>> Begin DATA EXTRACT

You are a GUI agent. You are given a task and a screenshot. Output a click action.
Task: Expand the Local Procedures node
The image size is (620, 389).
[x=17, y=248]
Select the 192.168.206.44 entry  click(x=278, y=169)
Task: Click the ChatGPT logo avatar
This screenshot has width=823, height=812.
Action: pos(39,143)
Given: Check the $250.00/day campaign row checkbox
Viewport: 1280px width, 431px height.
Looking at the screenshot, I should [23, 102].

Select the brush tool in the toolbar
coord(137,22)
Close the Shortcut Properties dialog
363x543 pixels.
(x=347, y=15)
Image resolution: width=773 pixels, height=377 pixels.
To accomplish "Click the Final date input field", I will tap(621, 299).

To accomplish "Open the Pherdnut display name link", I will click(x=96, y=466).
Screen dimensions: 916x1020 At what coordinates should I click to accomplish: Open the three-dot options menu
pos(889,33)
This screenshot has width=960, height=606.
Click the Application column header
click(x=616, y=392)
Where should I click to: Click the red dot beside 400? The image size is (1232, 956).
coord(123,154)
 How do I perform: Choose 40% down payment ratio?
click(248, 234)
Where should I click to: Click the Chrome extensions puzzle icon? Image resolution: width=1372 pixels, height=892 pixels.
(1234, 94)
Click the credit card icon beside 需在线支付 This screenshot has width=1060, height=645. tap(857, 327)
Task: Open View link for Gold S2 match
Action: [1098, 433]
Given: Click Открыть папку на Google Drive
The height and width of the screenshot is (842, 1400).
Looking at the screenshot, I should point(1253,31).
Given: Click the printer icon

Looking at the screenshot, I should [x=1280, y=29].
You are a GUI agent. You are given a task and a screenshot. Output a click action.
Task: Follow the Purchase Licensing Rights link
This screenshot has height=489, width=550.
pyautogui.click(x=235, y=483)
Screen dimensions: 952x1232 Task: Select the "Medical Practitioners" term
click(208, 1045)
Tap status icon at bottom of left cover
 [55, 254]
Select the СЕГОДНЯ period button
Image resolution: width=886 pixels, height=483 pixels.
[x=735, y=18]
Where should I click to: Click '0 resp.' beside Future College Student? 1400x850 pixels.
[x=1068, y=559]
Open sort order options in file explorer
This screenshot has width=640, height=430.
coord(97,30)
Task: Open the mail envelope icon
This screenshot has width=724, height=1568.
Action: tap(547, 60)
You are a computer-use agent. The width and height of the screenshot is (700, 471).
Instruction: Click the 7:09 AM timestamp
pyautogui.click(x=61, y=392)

>> End DATA EXTRACT

AIM:
Print the lines from the line with "Where should I click to: Click '0" up to and including the last line, exactly as they appear above.

THE OUTPUT:
Where should I click to: Click '0 resp.' beside Future College Student? 1400x850 pixels.
[x=1068, y=559]
Open sort order options in file explorer
This screenshot has width=640, height=430.
coord(97,30)
Task: Open the mail envelope icon
This screenshot has width=724, height=1568.
Action: tap(547, 60)
You are a computer-use agent. The width and height of the screenshot is (700, 471).
Instruction: Click the 7:09 AM timestamp
pyautogui.click(x=61, y=392)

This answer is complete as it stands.